RECORD SET ▸
##########

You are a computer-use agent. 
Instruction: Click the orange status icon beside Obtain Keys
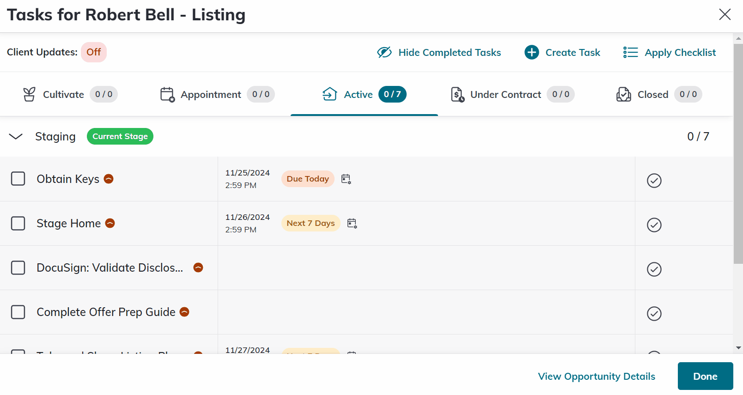tap(109, 179)
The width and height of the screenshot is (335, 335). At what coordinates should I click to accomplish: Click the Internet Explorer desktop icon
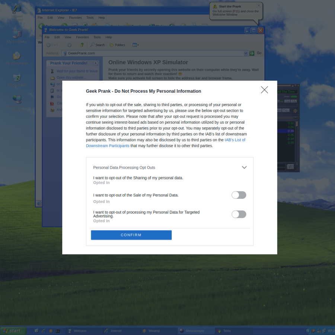click(17, 13)
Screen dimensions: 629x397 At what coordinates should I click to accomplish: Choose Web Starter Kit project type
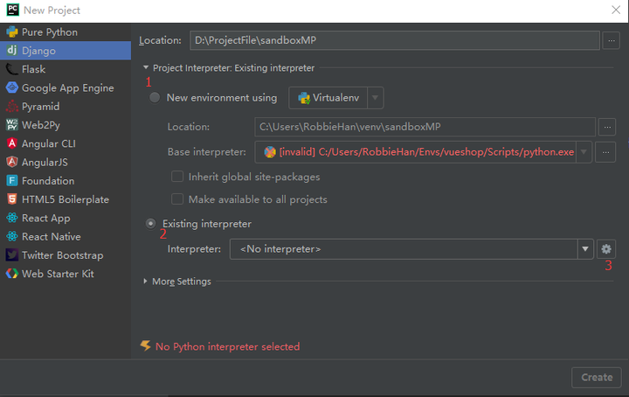tap(58, 274)
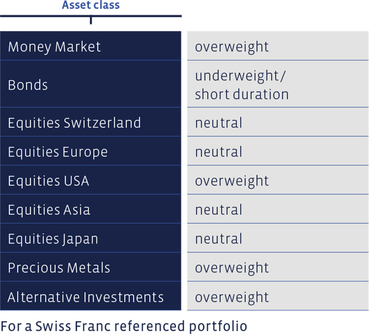The width and height of the screenshot is (369, 334).
Task: Click overweight beside Precious Metals
Action: [232, 268]
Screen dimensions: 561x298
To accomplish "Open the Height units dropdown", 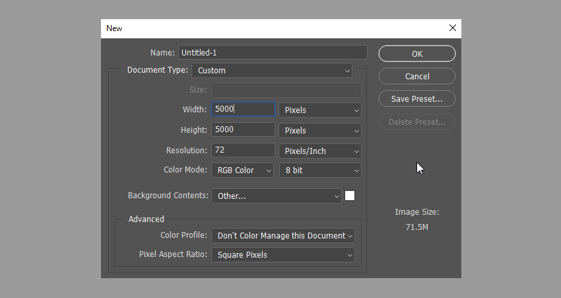I will [320, 131].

##########

STATED GOAL ▸
Repeat the records word for word from their first line through the line containing "Action: [232, 268]", including both ends, and leave the pictures out.

ANSWER TO THIS TASK ▸
You are a computer-use agent. 
Instruction: Click the orange status icon beside Obtain Keys
tap(109, 179)
The width and height of the screenshot is (335, 335). At what coordinates should I click to accomplish: Click the Internet Explorer desktop icon
click(17, 13)
Screen dimensions: 629x397 At what coordinates should I click to accomplish: Choose Web Starter Kit project type
tap(58, 274)
The width and height of the screenshot is (369, 334).
Task: Click overweight beside Precious Metals
Action: [232, 268]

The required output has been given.